***** Data records *****

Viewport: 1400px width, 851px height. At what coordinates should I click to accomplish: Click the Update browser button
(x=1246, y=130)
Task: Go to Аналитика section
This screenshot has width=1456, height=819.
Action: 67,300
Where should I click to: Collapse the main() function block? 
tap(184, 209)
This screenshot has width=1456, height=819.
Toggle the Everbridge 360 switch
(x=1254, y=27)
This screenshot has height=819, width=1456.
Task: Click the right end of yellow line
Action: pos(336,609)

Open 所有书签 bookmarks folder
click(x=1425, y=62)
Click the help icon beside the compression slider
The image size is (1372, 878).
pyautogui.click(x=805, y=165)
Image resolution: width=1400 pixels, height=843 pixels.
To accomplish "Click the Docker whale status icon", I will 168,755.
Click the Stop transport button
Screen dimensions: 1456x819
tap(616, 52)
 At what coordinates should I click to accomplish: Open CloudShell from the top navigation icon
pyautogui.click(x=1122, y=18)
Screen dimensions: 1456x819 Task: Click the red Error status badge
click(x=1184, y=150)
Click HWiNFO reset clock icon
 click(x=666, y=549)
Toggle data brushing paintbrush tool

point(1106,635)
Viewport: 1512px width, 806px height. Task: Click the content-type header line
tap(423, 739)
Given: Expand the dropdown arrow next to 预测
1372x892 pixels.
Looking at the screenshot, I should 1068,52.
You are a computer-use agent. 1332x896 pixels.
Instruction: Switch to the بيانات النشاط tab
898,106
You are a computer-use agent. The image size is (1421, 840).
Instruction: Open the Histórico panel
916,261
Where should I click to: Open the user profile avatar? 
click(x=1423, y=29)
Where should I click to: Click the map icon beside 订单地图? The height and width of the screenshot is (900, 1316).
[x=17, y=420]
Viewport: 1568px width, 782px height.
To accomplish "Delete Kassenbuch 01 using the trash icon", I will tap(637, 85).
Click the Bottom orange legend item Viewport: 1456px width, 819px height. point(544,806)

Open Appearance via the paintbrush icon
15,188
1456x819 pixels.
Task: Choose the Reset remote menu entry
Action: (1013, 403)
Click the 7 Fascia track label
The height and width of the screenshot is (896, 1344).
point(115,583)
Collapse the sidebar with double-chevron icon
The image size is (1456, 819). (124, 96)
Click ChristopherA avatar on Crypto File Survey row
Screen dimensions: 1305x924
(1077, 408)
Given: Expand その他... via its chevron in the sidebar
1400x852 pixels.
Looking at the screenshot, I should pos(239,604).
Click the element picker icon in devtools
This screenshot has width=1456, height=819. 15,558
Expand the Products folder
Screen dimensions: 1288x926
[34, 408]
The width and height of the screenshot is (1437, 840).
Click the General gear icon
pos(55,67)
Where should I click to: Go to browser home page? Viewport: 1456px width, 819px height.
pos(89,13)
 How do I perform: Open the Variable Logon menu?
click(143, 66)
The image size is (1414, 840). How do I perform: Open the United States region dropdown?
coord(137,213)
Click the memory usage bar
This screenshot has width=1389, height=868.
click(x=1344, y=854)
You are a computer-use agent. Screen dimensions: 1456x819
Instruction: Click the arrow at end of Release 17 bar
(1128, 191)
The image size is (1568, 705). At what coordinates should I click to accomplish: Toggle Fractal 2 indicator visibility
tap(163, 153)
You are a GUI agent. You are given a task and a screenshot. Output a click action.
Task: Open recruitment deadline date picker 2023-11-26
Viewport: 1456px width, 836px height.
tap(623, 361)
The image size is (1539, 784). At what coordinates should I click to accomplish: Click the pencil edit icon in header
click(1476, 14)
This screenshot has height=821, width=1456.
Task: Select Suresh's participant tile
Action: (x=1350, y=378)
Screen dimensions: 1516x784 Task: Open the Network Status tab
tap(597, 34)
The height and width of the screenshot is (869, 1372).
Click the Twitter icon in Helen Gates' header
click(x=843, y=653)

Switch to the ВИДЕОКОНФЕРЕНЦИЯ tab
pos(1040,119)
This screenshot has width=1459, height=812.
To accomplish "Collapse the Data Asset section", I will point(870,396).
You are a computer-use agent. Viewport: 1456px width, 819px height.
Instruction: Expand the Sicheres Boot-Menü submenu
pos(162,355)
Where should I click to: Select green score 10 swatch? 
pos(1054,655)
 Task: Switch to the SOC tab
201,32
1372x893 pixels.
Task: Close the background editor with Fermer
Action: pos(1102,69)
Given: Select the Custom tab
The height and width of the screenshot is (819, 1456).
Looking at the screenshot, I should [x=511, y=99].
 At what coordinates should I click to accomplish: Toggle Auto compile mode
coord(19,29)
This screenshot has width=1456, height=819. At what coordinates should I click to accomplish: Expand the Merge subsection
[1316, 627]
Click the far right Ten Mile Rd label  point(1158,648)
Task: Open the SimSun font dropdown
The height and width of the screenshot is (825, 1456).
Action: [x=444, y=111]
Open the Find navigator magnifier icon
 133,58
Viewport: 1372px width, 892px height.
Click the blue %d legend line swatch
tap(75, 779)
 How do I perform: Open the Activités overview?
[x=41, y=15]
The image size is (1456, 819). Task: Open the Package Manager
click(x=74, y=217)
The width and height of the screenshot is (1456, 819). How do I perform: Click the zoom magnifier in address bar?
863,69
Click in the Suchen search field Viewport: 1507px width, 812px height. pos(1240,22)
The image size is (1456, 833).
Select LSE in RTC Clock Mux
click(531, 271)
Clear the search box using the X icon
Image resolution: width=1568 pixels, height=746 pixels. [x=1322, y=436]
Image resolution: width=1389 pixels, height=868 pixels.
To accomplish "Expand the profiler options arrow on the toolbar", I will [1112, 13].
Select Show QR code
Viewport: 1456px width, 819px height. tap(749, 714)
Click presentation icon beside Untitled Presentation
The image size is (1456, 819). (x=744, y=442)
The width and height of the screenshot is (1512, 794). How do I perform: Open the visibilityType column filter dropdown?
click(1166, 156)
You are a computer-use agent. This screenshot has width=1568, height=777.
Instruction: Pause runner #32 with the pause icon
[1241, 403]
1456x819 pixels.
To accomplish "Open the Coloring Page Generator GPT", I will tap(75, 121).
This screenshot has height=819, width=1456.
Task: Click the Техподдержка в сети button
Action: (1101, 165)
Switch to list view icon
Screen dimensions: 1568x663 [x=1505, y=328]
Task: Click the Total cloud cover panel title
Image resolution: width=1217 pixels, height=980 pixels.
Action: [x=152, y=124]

*****

* Assigned task
Within these records, how many lines include the word "agent"? The reply should be that number alone.

* Result for this task
6